C'est au cours de l'année 1988 que le public français découvrit Hokuto No Ken sous le titre Ken le Survivant, à travers sa médiocre adaptation animée diffusée dans le Club Dorothée. Le dessin animé, ultra violent, programmé le mercredi après-midi à une heure de grande écoute, fit immédiatement scandale auprès des parents ; le choc fut tel que les interprètes de la version française, dirigée par Philippe Ogouz, n’acceptèrent de continuer à doubler la série qu’à la condition de pouvoir la tourner en dérision via des dialogues absurdes et poussifs. À cause de cela, jusqu’à une période récente, vingt ans après son arrivée en France, Hokuto No Ken continuait encore à souffrir de l’image d’une série bâclée affublée d’un doublage ridicule (ce qu'elle était), dont le seul intérêt se limitait à voir un ersatz de Bruce Lee faire exploser des crânes de punks idiots en pressant leurs points vitaux. Heureusement, la sortie récente du long métrage L'Ère de Raoh dans les salles françaises – un privilège pour un dessin animé japonais – et la réédition en DVD du film d'animation tiré de la série laissent à penser que son fidèle public hexagonal n'a jamais été dupe quant aux réelles qualités de l'œuvre saccagée.

L’arlésienne

Car avant d’être un dessin animé, Hokuto No Ken était un manga bien plus intéressant que sa réputation peut le laisser croire. Mad Max 2, film ancré dans un monde post-apocalyptique, était sorti sur les écrans deux ans auparavant quand Buronson et Tetsuo Hara, très impressionnés par ses paysages désertiques où des hordes sanguinaires de punks motorisés terrorisaient des villageois, décidèrent de créer un manga dans lequel l’héritier d’une école de kung-fu assumerait son destin dans un monde ravagé par les guerres nucléaires.
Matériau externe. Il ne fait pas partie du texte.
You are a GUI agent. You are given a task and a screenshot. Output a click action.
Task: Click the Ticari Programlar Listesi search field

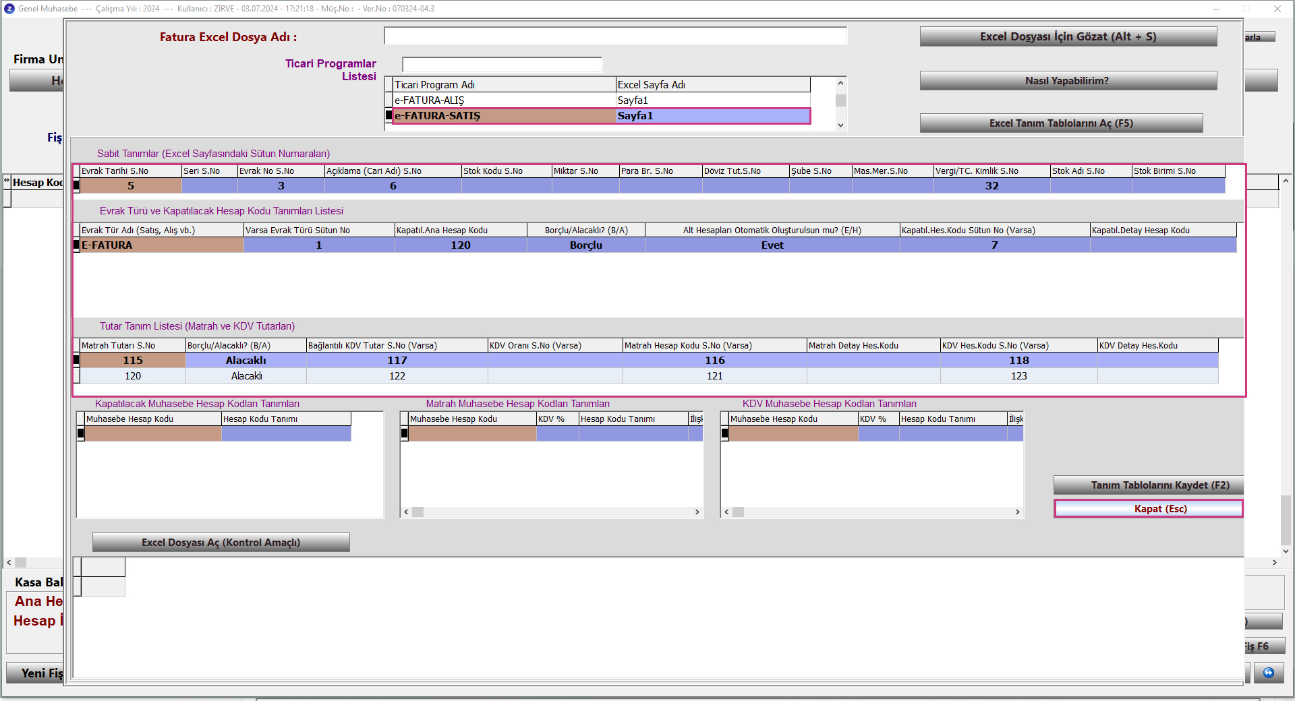[x=502, y=65]
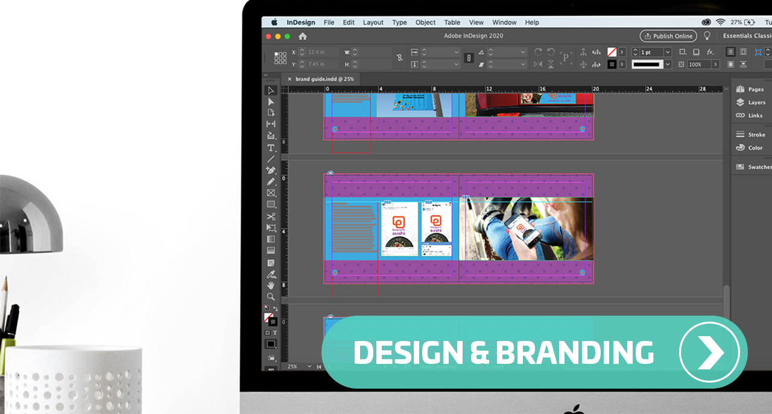The width and height of the screenshot is (772, 414).
Task: Grab the Hand tool
Action: pyautogui.click(x=271, y=284)
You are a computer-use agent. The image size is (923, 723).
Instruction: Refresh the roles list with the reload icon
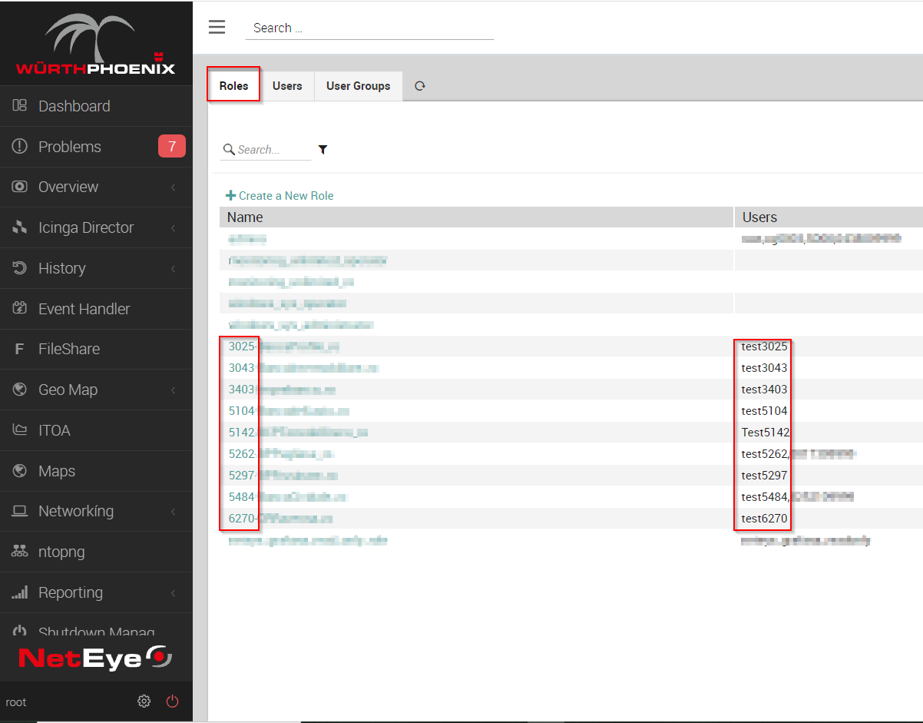click(419, 86)
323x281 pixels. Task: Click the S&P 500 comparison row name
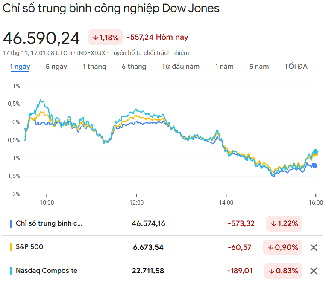coord(29,247)
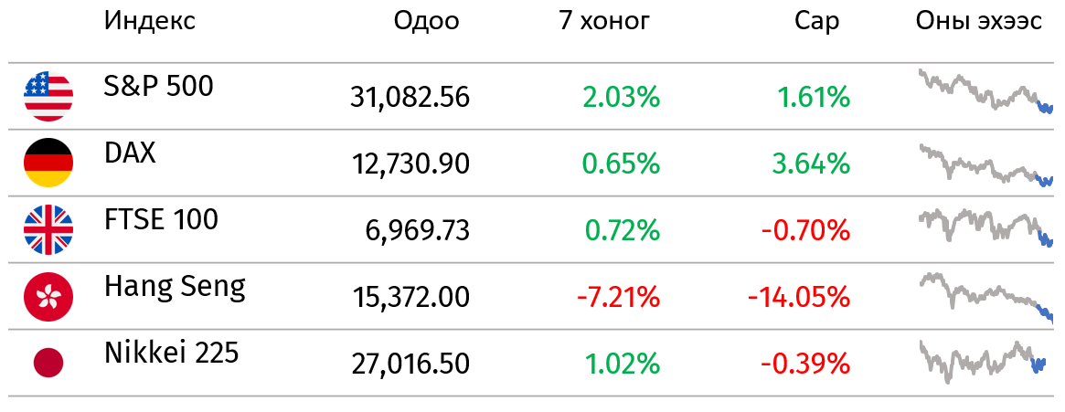The width and height of the screenshot is (1065, 412).
Task: Click the United States flag icon
Action: pyautogui.click(x=48, y=97)
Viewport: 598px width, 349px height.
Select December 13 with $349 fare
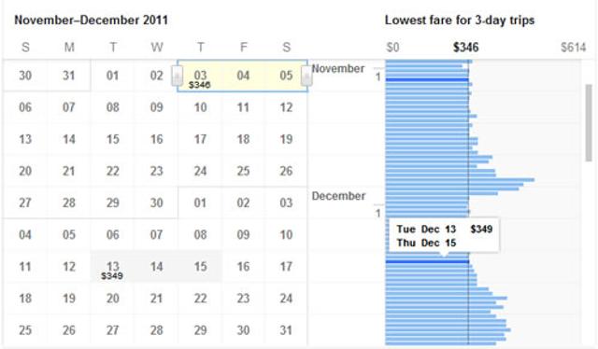112,267
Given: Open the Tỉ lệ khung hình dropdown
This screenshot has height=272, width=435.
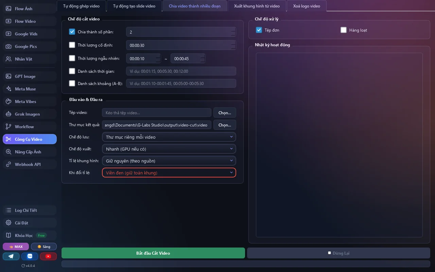Looking at the screenshot, I should tap(169, 161).
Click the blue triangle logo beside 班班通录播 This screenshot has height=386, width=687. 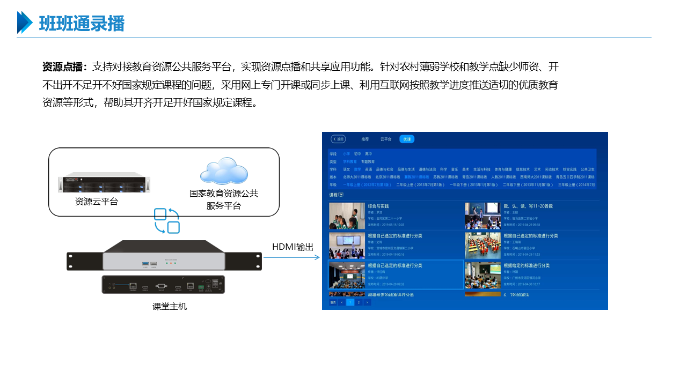point(25,23)
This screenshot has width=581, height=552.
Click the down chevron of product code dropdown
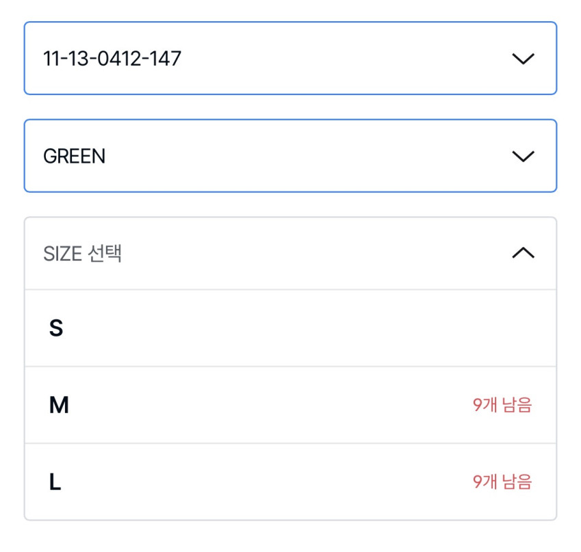(x=523, y=59)
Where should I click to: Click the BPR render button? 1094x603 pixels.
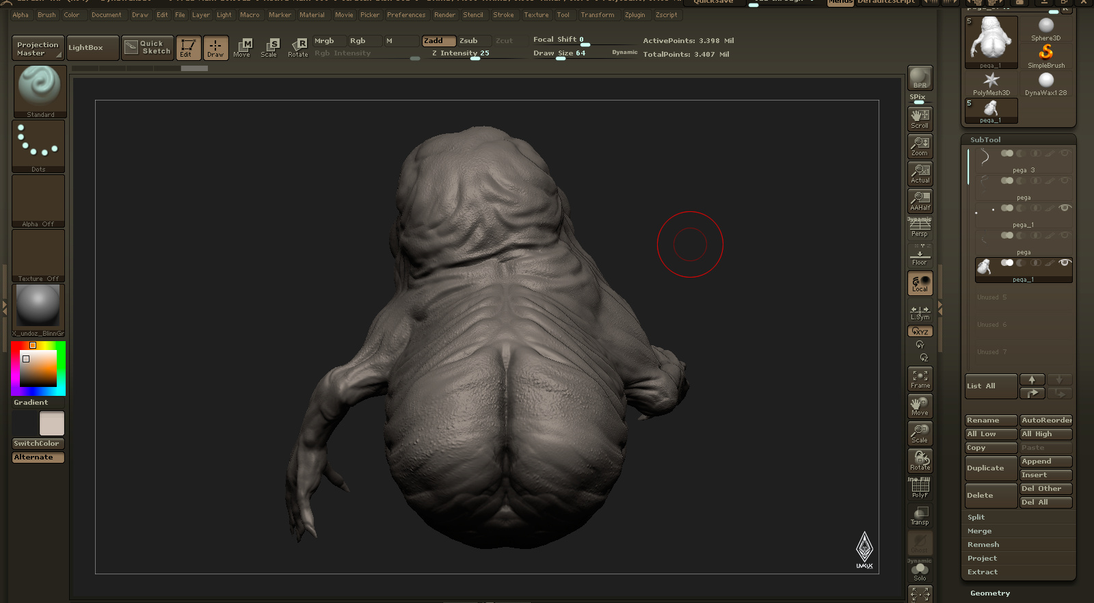coord(920,77)
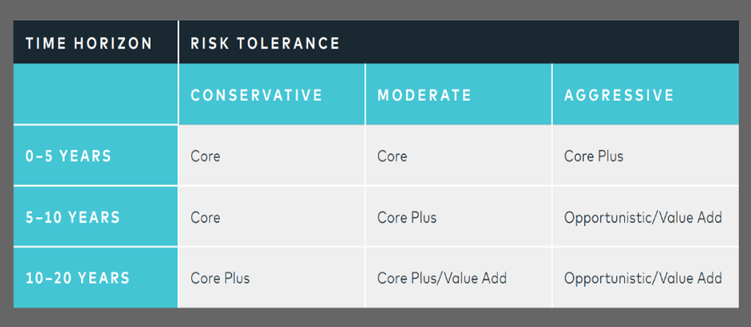Select the CONSERVATIVE column header
Viewport: 751px width, 327px height.
point(271,95)
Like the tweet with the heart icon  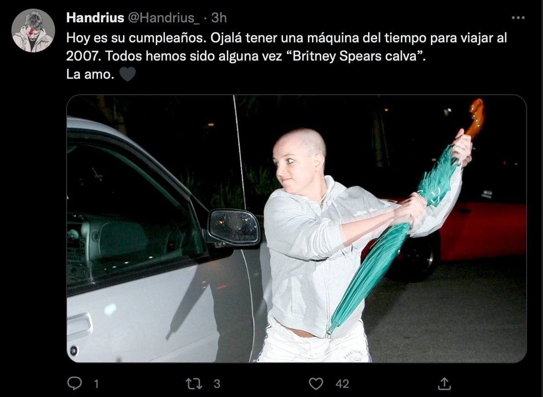pos(316,383)
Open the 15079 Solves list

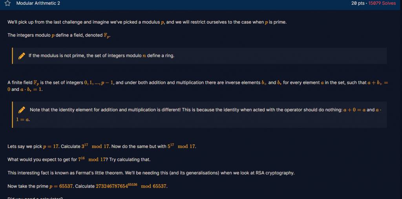(382, 4)
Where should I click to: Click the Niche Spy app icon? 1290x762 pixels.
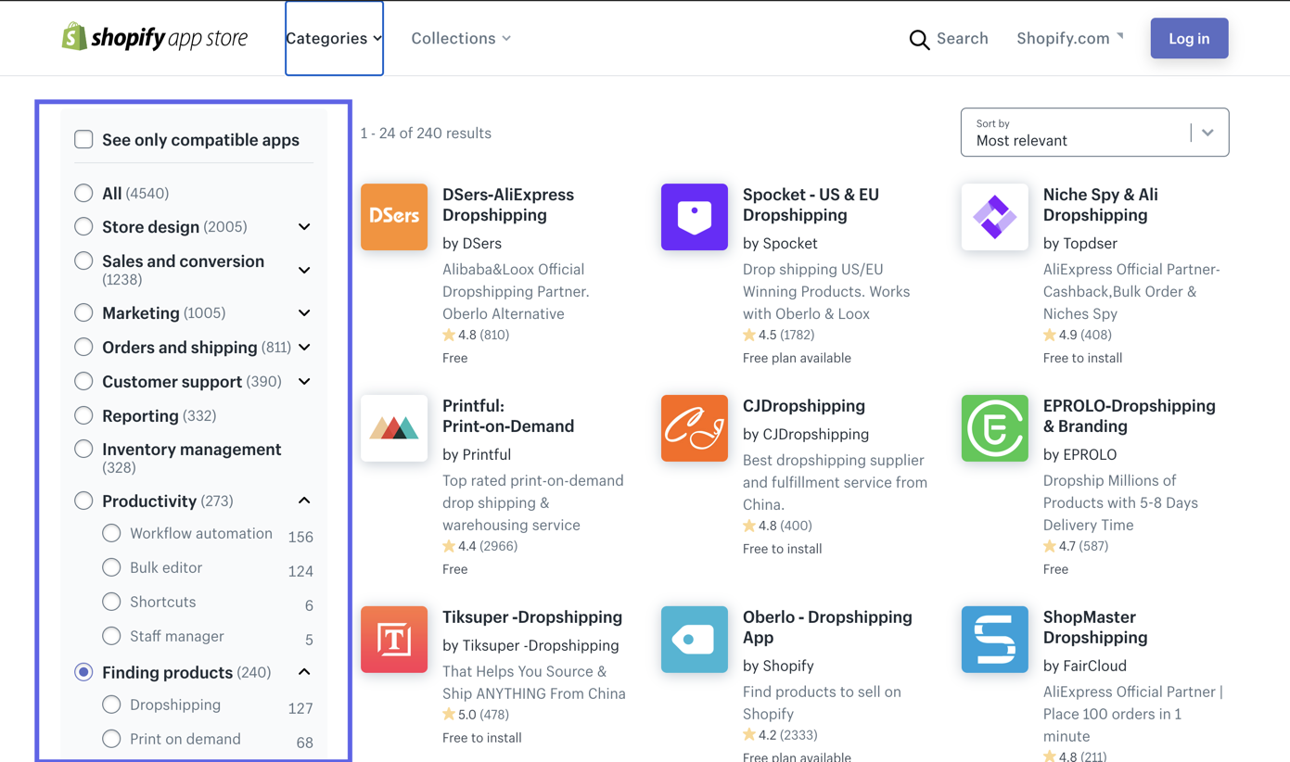994,217
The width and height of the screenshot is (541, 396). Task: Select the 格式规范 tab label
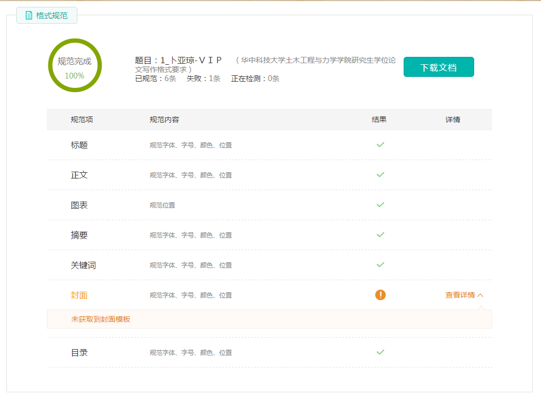(x=52, y=15)
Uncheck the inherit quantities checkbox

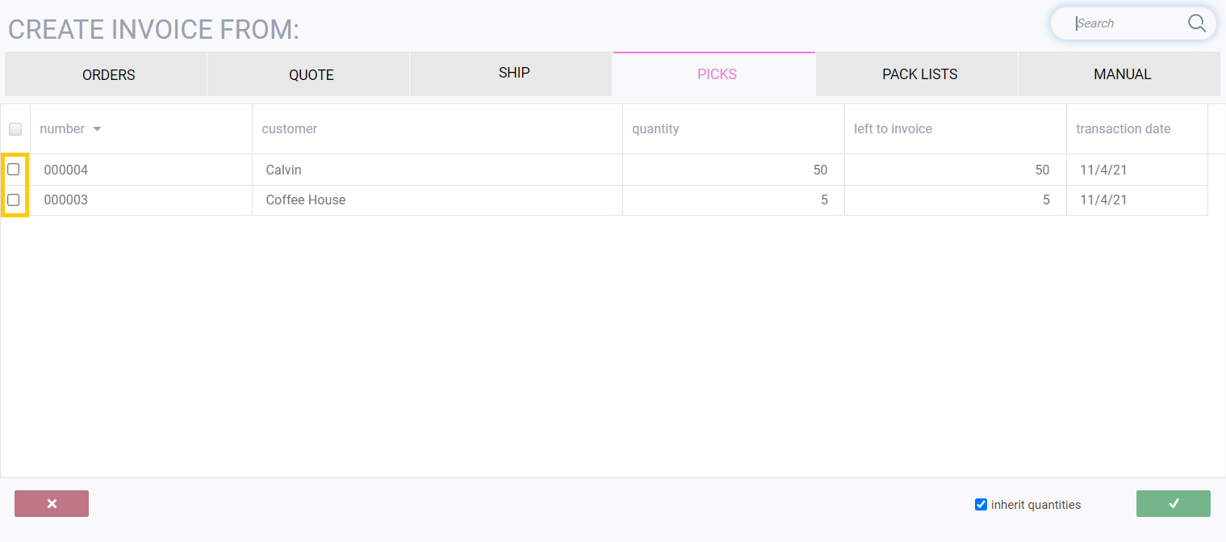981,505
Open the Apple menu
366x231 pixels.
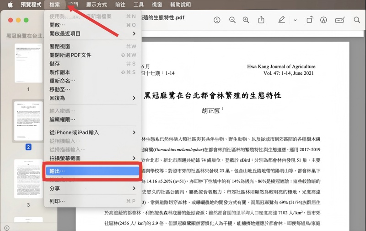coord(10,5)
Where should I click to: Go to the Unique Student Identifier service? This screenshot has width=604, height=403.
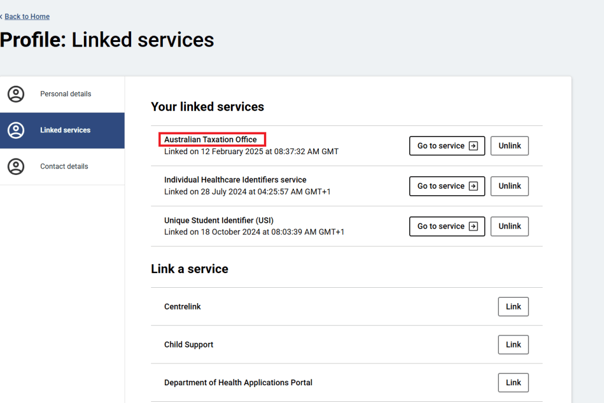[446, 226]
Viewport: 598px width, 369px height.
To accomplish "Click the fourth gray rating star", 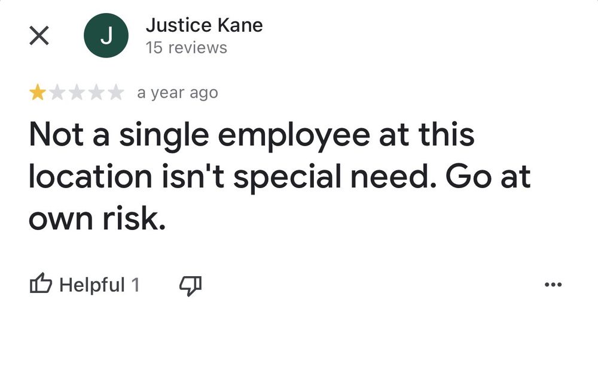I will [x=96, y=93].
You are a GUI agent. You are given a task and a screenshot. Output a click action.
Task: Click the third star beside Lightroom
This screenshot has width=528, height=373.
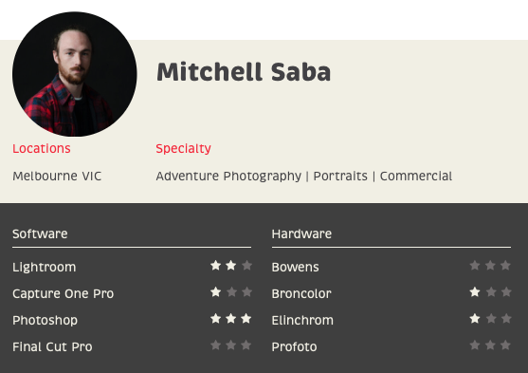246,266
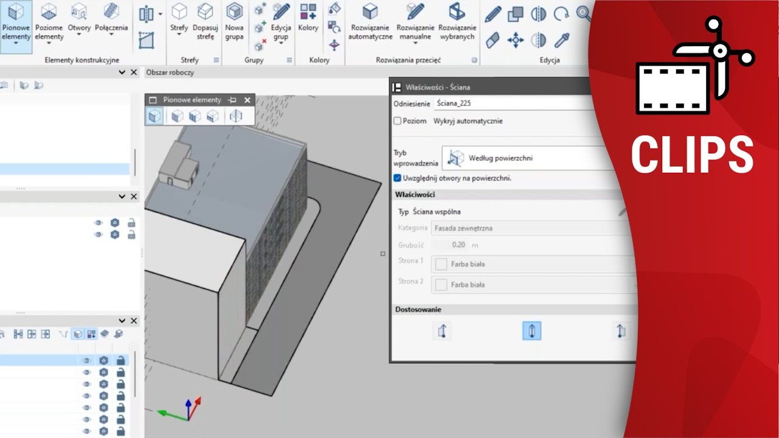Click the move arrows tool in Edycja
Image resolution: width=779 pixels, height=438 pixels.
(x=515, y=40)
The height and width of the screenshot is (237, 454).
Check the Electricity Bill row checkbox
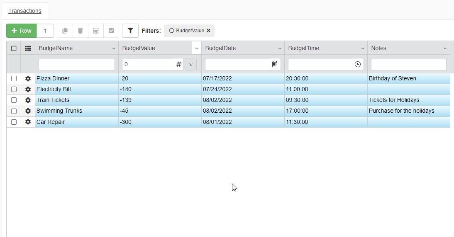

L'œuvre, publiée en 1983, n’aura connu les honneurs d’une édition française qu’en 1999, onze ans après la diffusion de son adaptation animée dans le Club Dorothée. Les éditions J’Ai Lu, impliquées dans la vague manga initiée par Dragon Ball Z, la publièrent alors dans une édition très contestée : les fans purent ainsi découvrir la fin de l'histoire opposant Kenshirô à son frère Raoh (jamais diffusée en France, puisque la série fut interrompue avant ses derniers épisodes) et l'excellente seconde partie de la saga située sur la terrible « Île des Démons » (également adaptée en dessin animé, distribuée dans nos contrées en 2004 via une édition DVD). La troisième partie, très courte et assez anecdotique, semble-t-il imposée aux auteurs, n'a quant à elle jamais été transposée à la télévision. Jusqu'à présent, les mangas publiés par J'Ai Lu étaient donc la seule façon de connaître Hokuto No Ken dans son intégralité, ce qui explique sans doute pourquoi les derniers tomes de cette édition depuis longtemps épuisée se monnayent encore à des prix avoisinant les vingt euros sur des sites d’enchère...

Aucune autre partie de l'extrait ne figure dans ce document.